Oral arguments are set for April 12 in the Southern District of Illinois federal courts. It’s unclear when a ruling on a preliminary injunction to possibly block the law pending further action would happen.
In the Northern District of Illinois federal court, the state was admonished by a federal judge in a recent docket entry. In that case, the McHenry state’s attorney brought a challenge to the state’s gun ban in state-level court, but the case was transferred to federal court.
“The defendants removed this case, then moved for judgment on the pleadings based on lack of standing … They have now filed a notice of withdrawal of their motion for judgment on the pleadings based on their conclusion that the federal courts lack jurisdiction over this case, the case they removed to federal court. … So what is it?

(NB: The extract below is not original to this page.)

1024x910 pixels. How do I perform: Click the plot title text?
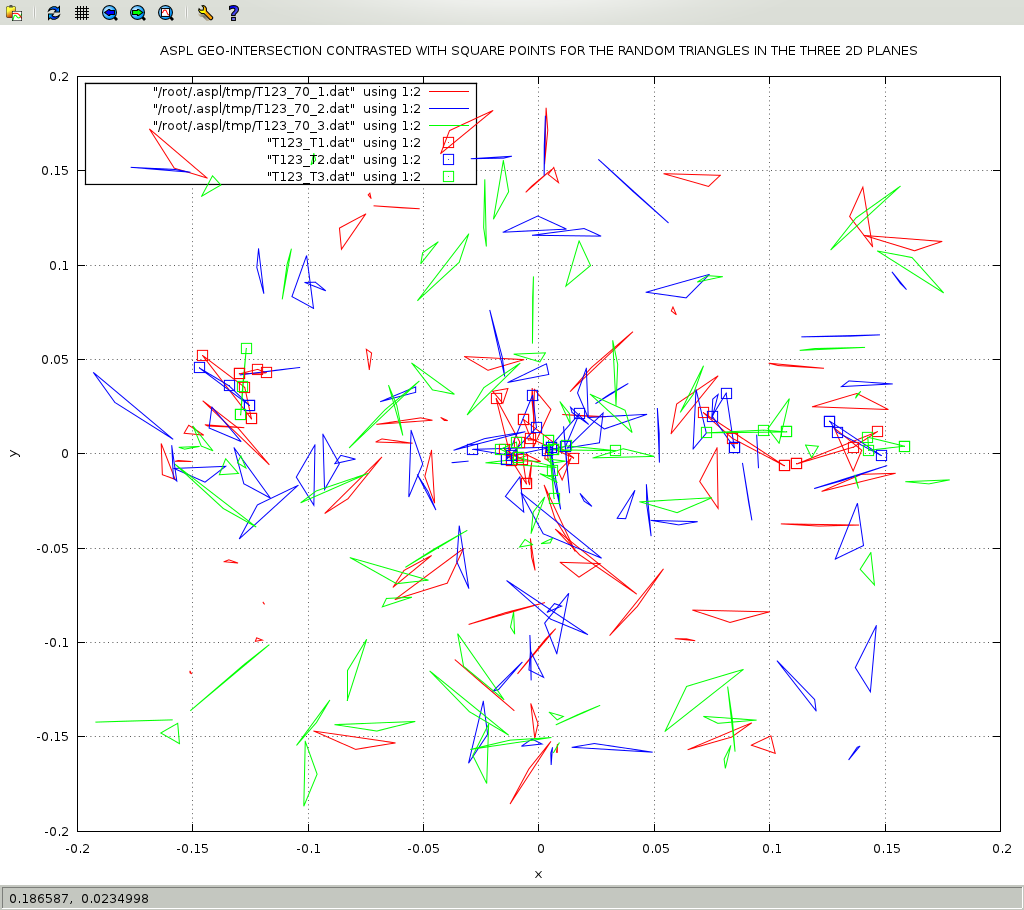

Do the defendants believe this Court has jurisdiction (which is the only basis to remove it here) or do the defendants believe this Court lacks jurisdiction because the plaintiff lacks standing? Pick one and be prepared to tell the Court why,” wrote Federal Judge Iain D. Johnston. “And if the answer is the Court lacks jurisdiction, be prepared to tell the Court why the case was removed to this Court.”
The judge went on to remind the state the taxpayer cost of the ongoing proceedings.
“Perhaps the judicial resources already expended could have been avoided had the defendants complied with this Court’s standing order on Removed Cases, specifically the unheeded requirement that in ‘any action removed to this Court, within 7 business days, defense counsel must also file a certification that they have read this standing order,’” Johnston wrote. “The parties are directed to review the standing order if they have not already done so, including the warnings about summary remands, awards of costs, and sanctions for the unnecessary use of the Court’s time to be paid personally by counsel.”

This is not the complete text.